*** Given text ***
Received 5th September 2016 , Accepted 4th November 2016

First published on 7th November 2016


Abstract

Size- and shape-tailored metal nanoparticles and π-conjugated polymer hybrids are applied in various fields such as surface-enhanced Raman scattering, sensors, heterogeneous catalysis, solar cells, and memory devices. For such applications, it is important to precisely control the morphology of the polymer–metal nanoparticle hybrids. In our study, we utilized binaphthyl-incorporated conjugated polymers to simultaneously reduce auric ions (Au3+) to gold nanoparticles and stabilize them, which resulted in nanoparticle and π-conjugated polymer hybrids. Interestingly, we found that the size and shape of the gold nanoparticles were controlled by the solvents utilized and molecular weights of the binaphthyl-containing π-conjugated polymers. We attributed this to the difference in the coverage of the gold nanoparticle facets by the polymers, which was dictated by the conformation of the polymers and reduction rates in different solvents. In addition, the hybrid materials showed enhanced electrochemical properties compared to the polymers.
*** End of Given text ***
* **Required tasks**:
1) In the abstract on binaphthyl polymer and gold nanoparticle hybrids, what was found to control the size and shape of the gold nanoparticles?
2) Pick up the abstract on binaphthyl polymer and gold nanoparticle hybrids after its final sentence and continue it.
The lines that follow play no part in this work.
*** Provided material ***
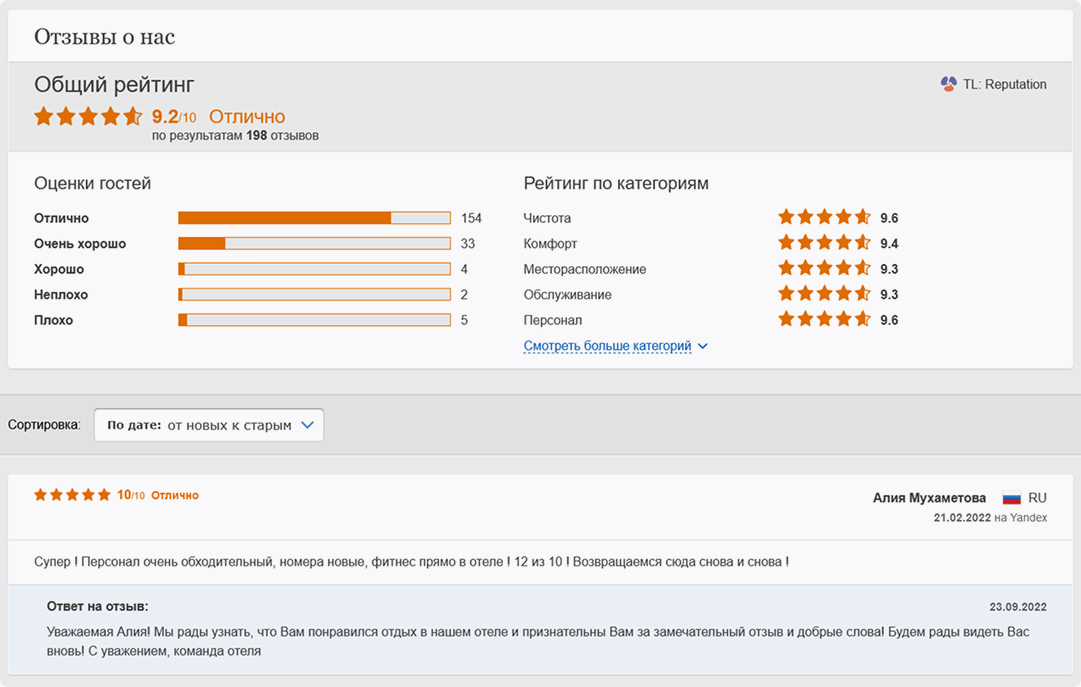Click the Хорошо rating bar with 4
The height and width of the screenshot is (687, 1081).
click(314, 269)
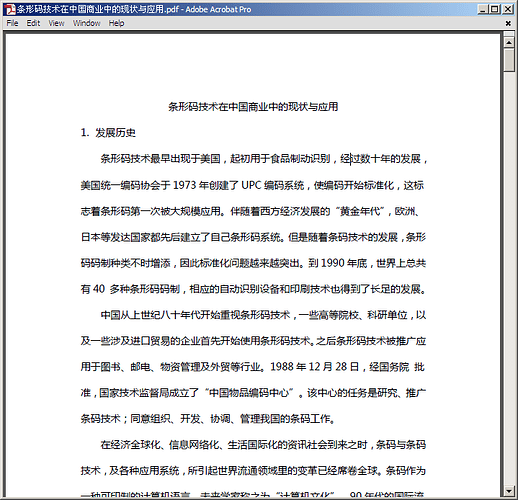Image resolution: width=518 pixels, height=500 pixels.
Task: Close the document with the menu bar X
Action: (508, 23)
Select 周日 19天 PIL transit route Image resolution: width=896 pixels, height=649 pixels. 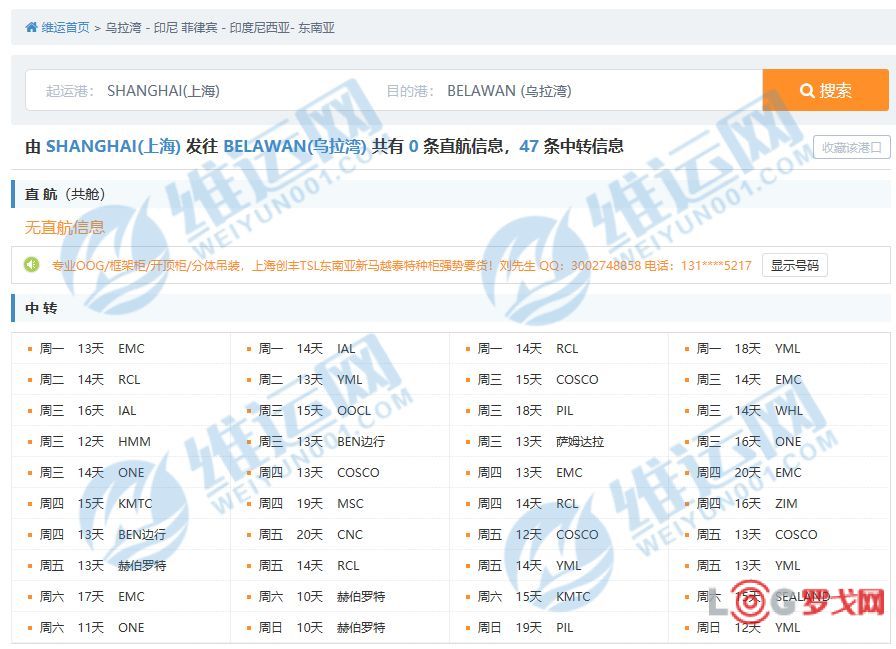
*** End of Provided material ***
* **Answers to this exercise**:
1) The solvents used and the molecular weights of the binaphthyl-containing π-conjugated polymers.

2)
Introduction

Over the last few decades, hybridization of π-conjugated polymers or conducting polymers (CPs) and metal nanoparticles has been actively studied for various applications.1–5 The incorporation of metal nanoparticles within the polymers enhances the electronic and photonic properties of the polymers, and influences the catalytic properties of metal nanoparticles. The enhanced electronic structures of polymers help in a better transfer of charges to the catalytic centers.6 CPs with strong electron-donating properties or low oxidation potentials reduce the metal cations by electron transfer to form metal nanoparticles.7 In addition, the metal nanoparticles are stabilized by the CPs, resulting in CP/metal nanoparticle hybrid materials. These hybrid materials exhibit not only interesting properties of the individual components (CP and metal nanoparticles) but also synergistic effects.7 These hybrid nanocomposites have improved chemical and electrical properties over their counterparts. Many researchers have applied them in surface-enhanced Raman scattering,8 sensors,9 heterogeneous catalysis,10 solar cells,11 and memory devices.12

Precisely controlled size and shape of the CP/metal nanoparticle hybrids affect their conducting, mechanical, optical, and catalytic properties, which are directly linked to the performance of devices. Thus, many researchers have developed different fabrication methods using appropriate reaction conditions including temperature, pH, ionic strength, surfactants, and solvents for the size and shape control.13 Usually, CP/metal nanoparticle hybrids are synthesized by in situ synthesis or one-pot synthesis. For example, Wan et al. synthesized silver incorporated conductive polypyrrole submicron spheres for supercapacitors.14 They used citrates for stabilizing Ag+ and produced silver citrate micelles that functioned as templates for in situ polymerization. Their method showed improved size distribution of silver nanoparticles. McCullough group synthesized regioregular polythiophene/gold nanoparticle hybrid materials.15 They observed narrow size distribution of gold nanoparticles (AuNPs). However, it is still difficult to precisely control the shape of CP/metal nanoparticle hybrids by in situ or one-pot synthesis, which generally results in spheres.16 Moreover, the aggregation and segregation17 of large, inhomogeneous metal nanoparticles in polymers are difficult to overcome.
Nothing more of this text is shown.